Honestamente, no puedo ser optimista respecto a la situación actual de México. De verdad quisiera pensar que las cosas pueden mejorar, pero decir que la realidad es cruda, es poco.
Calderón lleva 5 años afirmando que vamos ganando la guerra; sin embargo, la violencia escala exponencialmente. Contrario a lo que muchos dicen, las cosas no van a empeorar antes de mejorar: van a empeorar antes de empeorar más.
¿Por qué? Es simple: el dinero sigue fluyendo a las manos del narco. Mandar al ejército a enfrentar al narco es necesario, cierto, pero por sí mismo eso no va a resolver nada. Estamos peleando contra una hidra: sus recursos son infinitos. Si sólo cortamos cabezas, le crecerán más y más. Es necesario cauterizar las heridas, atacando al narcotráfico (si se le puede seguir llamando así, considerando que ya es toda una industria de crímenes de todo tipo) donde más le duele: las finanzas. Si la guerra resulta mala para los negocios, ésta va a parar. Si la violencia sólo se ha recrudecido es porque el dinero no se acaba.
¿Por qué Calderón ha descuidado tanto ese aspecto tan crucial? Porque está atado de manos: no quiere destapar la cloaca política. Atacar la economía del narco implicaría descubrir a todos los involucrados, en todos los niveles. ¿Por qué no declarar a los cárteles como terroristas ante la ONU y así conseguir ayuda internacional que dé cacería al patrimonio del narco fuera del país? Además del precio para los políticos mexicanos (quienes evidentemente no están en control del país), está la ambivalencia de Estados Unidos: por una parte, se les podría presentar una oportunidad para intervenir en territorio mexicano, lo cual hace que se froten las manos; pero por otro, habría un elevado costo social, especialmente en cuestión de migración. EU, obviamente, prefiere buscar una opción en donde puedan hacer lo primero sin tener que lidiar con lo segundo. Como si existiera.

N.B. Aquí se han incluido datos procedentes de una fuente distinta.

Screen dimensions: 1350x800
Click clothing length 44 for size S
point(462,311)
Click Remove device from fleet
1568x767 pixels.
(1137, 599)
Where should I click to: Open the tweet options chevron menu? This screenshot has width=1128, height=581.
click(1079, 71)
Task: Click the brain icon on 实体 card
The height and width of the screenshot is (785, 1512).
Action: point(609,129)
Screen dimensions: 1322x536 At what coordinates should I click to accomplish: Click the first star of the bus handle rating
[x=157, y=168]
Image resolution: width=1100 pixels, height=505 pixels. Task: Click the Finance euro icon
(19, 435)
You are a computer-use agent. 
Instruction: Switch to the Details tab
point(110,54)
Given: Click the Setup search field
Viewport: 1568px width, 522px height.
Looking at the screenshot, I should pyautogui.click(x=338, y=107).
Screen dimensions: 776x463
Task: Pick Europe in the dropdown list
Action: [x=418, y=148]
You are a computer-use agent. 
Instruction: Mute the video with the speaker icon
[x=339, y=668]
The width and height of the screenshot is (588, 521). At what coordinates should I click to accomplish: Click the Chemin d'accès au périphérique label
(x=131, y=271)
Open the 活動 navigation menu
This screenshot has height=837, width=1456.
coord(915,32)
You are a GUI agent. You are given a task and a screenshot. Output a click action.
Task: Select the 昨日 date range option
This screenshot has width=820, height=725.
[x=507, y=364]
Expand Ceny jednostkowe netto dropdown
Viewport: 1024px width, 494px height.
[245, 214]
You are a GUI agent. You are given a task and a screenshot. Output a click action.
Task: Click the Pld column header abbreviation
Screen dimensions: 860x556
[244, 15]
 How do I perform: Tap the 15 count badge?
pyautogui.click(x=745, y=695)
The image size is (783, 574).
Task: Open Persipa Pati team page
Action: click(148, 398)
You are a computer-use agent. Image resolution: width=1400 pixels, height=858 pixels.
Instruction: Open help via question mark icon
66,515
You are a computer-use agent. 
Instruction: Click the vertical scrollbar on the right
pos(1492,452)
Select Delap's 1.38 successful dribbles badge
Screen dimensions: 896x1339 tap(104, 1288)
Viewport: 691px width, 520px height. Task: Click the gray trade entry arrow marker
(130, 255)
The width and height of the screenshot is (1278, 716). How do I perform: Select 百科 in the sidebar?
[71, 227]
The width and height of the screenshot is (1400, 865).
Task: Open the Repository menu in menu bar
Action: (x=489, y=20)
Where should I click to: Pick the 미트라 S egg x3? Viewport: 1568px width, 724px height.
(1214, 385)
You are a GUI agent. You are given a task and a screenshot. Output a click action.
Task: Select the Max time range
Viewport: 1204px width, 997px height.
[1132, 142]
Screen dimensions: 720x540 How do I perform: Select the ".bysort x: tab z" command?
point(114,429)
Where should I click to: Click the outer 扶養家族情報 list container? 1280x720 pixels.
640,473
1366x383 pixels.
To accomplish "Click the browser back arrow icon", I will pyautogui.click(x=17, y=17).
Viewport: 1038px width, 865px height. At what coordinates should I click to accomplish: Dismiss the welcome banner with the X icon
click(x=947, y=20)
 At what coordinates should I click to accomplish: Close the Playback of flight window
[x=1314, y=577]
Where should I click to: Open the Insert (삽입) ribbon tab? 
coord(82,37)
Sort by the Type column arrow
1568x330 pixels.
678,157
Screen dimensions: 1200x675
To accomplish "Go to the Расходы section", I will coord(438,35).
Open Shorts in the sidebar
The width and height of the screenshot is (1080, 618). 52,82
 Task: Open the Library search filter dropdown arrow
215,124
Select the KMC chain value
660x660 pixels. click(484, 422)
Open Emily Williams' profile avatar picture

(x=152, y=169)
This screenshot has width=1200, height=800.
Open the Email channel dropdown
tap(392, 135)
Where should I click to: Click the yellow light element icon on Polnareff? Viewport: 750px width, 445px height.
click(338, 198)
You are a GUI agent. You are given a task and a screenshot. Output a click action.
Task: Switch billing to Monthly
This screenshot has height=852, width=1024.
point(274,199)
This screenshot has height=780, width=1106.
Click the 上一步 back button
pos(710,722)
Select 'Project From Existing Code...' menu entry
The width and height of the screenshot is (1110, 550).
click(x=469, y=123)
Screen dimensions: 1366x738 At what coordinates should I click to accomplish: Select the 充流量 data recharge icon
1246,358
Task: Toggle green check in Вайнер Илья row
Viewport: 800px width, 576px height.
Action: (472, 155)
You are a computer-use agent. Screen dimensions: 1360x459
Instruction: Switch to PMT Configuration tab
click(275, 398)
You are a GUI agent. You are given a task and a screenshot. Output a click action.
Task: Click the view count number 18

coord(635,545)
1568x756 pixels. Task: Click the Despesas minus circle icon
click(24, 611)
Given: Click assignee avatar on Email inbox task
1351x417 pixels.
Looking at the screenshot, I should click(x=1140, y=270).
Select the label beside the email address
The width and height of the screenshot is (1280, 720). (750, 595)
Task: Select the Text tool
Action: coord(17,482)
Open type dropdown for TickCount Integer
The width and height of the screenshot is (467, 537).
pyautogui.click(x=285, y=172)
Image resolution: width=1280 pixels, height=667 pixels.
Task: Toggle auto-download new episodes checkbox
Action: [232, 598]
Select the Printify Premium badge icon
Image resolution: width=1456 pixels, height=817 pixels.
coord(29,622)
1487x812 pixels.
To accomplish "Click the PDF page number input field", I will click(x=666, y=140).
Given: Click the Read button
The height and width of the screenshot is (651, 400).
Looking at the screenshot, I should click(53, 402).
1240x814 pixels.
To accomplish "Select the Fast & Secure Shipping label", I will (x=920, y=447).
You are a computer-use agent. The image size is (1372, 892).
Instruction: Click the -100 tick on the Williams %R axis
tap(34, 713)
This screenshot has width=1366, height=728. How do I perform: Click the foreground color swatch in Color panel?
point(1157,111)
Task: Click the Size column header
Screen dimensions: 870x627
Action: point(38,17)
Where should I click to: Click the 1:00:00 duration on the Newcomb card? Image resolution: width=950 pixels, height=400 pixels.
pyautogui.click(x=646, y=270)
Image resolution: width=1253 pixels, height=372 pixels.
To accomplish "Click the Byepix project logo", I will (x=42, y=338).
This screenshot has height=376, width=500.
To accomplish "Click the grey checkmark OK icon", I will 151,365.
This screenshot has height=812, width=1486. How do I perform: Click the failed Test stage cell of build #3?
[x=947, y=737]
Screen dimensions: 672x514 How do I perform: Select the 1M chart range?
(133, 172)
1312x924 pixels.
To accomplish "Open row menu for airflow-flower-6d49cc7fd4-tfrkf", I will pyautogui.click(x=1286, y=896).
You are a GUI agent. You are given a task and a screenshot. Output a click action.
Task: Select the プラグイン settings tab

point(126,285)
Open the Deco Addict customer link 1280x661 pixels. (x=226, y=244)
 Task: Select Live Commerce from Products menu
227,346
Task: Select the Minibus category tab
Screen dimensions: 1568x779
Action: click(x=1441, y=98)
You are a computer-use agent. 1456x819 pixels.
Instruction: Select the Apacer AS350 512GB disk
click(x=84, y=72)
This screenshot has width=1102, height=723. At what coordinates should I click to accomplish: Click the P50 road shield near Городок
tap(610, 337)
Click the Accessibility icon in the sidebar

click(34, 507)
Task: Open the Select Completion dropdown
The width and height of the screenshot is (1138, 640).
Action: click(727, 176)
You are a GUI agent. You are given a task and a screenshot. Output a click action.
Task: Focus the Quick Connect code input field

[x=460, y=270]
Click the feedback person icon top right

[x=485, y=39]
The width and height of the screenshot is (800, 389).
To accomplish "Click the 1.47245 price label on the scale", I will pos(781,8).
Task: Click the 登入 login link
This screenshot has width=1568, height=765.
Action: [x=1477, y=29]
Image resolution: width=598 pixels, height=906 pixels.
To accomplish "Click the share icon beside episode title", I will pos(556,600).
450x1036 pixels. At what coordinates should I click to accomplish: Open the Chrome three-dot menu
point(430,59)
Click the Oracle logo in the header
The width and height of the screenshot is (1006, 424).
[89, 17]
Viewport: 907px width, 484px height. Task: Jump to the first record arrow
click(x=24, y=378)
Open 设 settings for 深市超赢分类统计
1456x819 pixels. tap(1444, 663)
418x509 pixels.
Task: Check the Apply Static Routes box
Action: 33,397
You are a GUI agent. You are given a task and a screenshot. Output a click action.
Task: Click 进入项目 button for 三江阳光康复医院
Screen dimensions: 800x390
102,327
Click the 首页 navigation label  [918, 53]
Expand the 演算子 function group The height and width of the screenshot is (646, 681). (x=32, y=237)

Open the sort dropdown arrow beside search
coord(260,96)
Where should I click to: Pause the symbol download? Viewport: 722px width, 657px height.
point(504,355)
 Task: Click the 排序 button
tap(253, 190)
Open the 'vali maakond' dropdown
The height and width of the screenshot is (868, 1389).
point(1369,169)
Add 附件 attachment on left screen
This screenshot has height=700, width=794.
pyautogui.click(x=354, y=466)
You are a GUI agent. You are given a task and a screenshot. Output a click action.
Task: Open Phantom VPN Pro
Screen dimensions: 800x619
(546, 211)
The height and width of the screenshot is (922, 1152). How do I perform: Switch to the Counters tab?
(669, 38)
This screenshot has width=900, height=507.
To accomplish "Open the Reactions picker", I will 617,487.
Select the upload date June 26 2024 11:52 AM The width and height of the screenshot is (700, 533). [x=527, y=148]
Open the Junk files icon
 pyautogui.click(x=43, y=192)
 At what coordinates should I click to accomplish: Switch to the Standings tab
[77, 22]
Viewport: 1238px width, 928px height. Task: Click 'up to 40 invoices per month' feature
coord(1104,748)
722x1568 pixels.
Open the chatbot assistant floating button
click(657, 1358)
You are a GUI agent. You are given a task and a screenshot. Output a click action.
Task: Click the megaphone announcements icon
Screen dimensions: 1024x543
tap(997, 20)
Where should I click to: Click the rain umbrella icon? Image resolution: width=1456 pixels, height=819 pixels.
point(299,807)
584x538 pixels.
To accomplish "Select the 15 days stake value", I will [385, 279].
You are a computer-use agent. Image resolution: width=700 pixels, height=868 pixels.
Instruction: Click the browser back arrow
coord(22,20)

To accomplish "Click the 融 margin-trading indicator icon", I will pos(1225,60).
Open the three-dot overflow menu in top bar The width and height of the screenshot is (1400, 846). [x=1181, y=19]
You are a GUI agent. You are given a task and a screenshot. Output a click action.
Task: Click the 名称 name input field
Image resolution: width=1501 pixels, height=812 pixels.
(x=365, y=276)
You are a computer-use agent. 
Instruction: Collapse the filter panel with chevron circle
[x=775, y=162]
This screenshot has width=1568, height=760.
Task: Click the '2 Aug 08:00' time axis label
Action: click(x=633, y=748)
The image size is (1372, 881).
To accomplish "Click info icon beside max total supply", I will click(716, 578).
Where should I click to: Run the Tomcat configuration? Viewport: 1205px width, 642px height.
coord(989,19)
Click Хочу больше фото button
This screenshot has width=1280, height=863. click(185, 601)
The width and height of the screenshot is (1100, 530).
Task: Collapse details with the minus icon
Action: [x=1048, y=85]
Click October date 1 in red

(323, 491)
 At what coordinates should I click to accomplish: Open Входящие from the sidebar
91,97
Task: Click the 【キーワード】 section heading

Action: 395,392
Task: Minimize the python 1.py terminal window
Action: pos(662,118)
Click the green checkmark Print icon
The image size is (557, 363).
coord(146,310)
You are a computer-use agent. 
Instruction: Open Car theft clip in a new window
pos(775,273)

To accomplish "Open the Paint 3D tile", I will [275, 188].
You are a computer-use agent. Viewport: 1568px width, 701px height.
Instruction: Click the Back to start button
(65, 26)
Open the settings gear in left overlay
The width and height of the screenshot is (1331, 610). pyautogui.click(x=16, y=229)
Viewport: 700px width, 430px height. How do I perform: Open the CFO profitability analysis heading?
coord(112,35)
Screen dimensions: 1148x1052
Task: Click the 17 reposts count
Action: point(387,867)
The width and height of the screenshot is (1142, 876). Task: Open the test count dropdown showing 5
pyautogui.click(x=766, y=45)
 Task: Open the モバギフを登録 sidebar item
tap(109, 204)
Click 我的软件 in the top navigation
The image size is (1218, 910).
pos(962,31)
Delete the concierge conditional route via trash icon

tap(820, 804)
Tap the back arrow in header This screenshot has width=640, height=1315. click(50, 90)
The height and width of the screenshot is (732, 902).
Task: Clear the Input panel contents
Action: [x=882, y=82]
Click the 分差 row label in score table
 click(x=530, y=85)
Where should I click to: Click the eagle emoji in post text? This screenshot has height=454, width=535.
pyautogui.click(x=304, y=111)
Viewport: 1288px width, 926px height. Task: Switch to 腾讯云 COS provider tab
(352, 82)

Y mientras EU hace eso, México arde. Llegamos al sexto y último año del mandato de Calderón. En este punto, la clase política sólo piensa en las próximas elecciones. El presidente ya casi no tiene poder alguno: debe buscar acuerdos que le beneficien a él y a todos a quienes les vendió su alma. Hay un vacío de poder en medio de una guerra que se intensifica a pasos gigantes.
¿Qué va a pasar? Durante este año vacío no se va a implementar nada sustancial en materia de seguridad: eso se le va a dejar a la próxima administración. ¿Qué es lo que tiene que suceder para que finalmente los políticos hagan lo que deben hacer? Piensen en lo que pasó con el Casino Royale aquí en Monterrey: antes del ataque, había una muralla china alrededor de los negocios turbios de los casinos. Era imposible detenerlos. Tuvieron que morir 52 personas para que se empezaran a investigar las irregularidades y se clausuraran casinos. Y falta ver que lo lleven a sus últimas consecuencias, lo cual es dudoso.
Todo esto me hace pensar que no se atacarán las finanzas y el patrimonio de los cárteles hasta que el país llegue a un nivel de destrucción cataclísmico. Sólo cuando nuestras ciudades empiecen a parecerse a Sarajevo, Gaza o Grozni, los políticos pensarán en sacrificarse un poco. ¿Creen que una catástrofe como ésas no puede ocurrir? La psicología de estos criminales me hace pensar que es más que posible: no creen en nada, son máquinas insaciables de destrucción, tanto propia como ajena. Su guerra no sólo la libran entre ellos: es contra toda la sociedad en sí. No piensan a futuro, no planean nada, viven para matar, gastar dinero, tener sexo y drogarse. La vasta mayoría son psicópatas puros, llenos de odio y resentimiento. Tal vez lo peor de todo es que no siguen jerarquías ni códigos, como las mafias tradicionales: ellos no le son leales a nadie ni a nada, y están esparcidos en miles de células autónomas por todo el país. Y actualmente tienen un flujo de armas y dinero casi ilimitado.
La impotencia del ciudadano común es grande. Me gustaría pensar que se puede “concientizar” a la gente, pero es sólo una fantasía. La humanidad lleva milenios tratando de concientizarse de muchas cosas. No hay tiempo para lograr eso. A veces la única manera de aprender es a golpes. Y aún así, en ese aspecto la historia (particularmente la mexicana) no está de nuestro lado.
Ahorita me preocupa la violencia. Eventualmente terminará de una forma u otra, pero lo que siga será igual de preocupante. Y es que quizás sea inevitable que a lo largo de esto entremos en un estado policial o militar. Las dictaduras florecen en tiempos de guerra.